A further alternative is de novo tissue regeneration. It was expected that the local environment will eventually help to differentiate these cells. Examining the receiving environment more closely it is found that the cells do not differentiate into e.g. heart muscle cells after injection into the heart. In these instances no formation of muscle cells was reported at all. Instead a rather positive effect from the secretory activity of the transplanted stem cells for support of recovery was postulated. Overall effects in such studies was a 4% improvement of cardiac function only. This means that this microenvironment hypothesis does not achieve the goal of tissue de novo formation but has an adjuvant role only.
In another study expanded MSC were injected after expansion in vitro into a acellularized valve scaffold. During in vitro culture cells underwent a selection process that achieved to select cells that have a prominent stem cell character (stronger replication) and that may lead to a reduced inflammation in vitro.
So far it is not clear what roles cytokines may play in this context. However it is well known from prior art that molecules in vitro can be used to control multipotency and to induce differentiation and commitment to a specific tissue.
Wound healing is closely linked to inflammatory responses. After surgical implantation of an artificial trachea the speed and quality of local healing, survival and integration is crucial for graft take and the long term success of the implant.
During inflammation cytokines are released such as IL-6, IL-1 and TNF that sustain the inflammatory response. Inflammation nevertheless can be a two-edged sword, if inflammation is not terminated in due course due to insufficient remodelling of the implant scaffold.
Scaffold remodeling in tissue engineering was conceived of as a rather unknown process and triggering mechanisms were either obscure or clinically not feasible. Conventionally cells would have been seeded onto the material of choice and integration into this material was a process that was attributed to ideally cell expansion time and migratory penetration.
Fundamentally, there is a positive side to inflammation being a perquisite for healing that needs to be taken into consideration for biological-implant engineering.
The prior art does not provide adequate teaching on the controlling either of the microenvironment after transplantation of the graft for sustainable remodeling, differentiation of undifferentiated cells after transplantation and of stem cells sensing the wound zones and does not teach adequately the differentiation of transplanted cells after expanded in vitro to achieve true scar free healing.
Such pre-expansion has been shown to activate oncogenes. This is caused by the exposure to an artificial environment and possible also to repetition of proliferation cycles that do not underlie normal control mechanisms of wound repair and remodeling. This artificial situation of course is not coherent with the body's capacity for regeneration following wounding and injury. Stem cell activation in man and stem cell commitment requires a full control of proliferation, while at the same time preventing oncogene activation.
These requirements are considered to be mandatory and their disregard in conventional teaching can cause the most severe and deleterious drawbacks of the current technology of in vitro cellular processes that inevitably are not only rather complicated but also risky for these reasons.
The other alternative represents a mere injection of stem cells, which is on the other hand no solution since the receiving site of the cells is highly variable and not fully controllable from the cell and scaffold transplanter's side.
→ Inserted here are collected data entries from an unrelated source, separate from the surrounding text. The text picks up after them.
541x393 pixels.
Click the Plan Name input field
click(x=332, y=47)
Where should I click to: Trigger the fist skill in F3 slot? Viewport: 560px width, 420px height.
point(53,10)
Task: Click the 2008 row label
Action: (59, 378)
In all cases reported so far stem cells were at a closer look not fully achieving their original goal of resulting in an appropriate de novo tissue formation.
Accordingly there is need for controlling multipotency of stem cells after transplantation and at the time of transplantation. Past teaching was focusing on controls of multipotency rather before transplantation. A need also exists to avoid cell culture processes that may attempt to control cell differentiation but exhibit artificial side conditions that are harmful to the cells and are also not economical.
It is a great problem in carrying out these prior methods with respect to the quality and functionality of the transplant. Accordingly, there is demand for a method of abolishing all these limitations. The present invention was made in order to overcome the problems described, and to provide a practical method to rapidly engineer airway tissue and valves and in general all tissues of the animal or human body.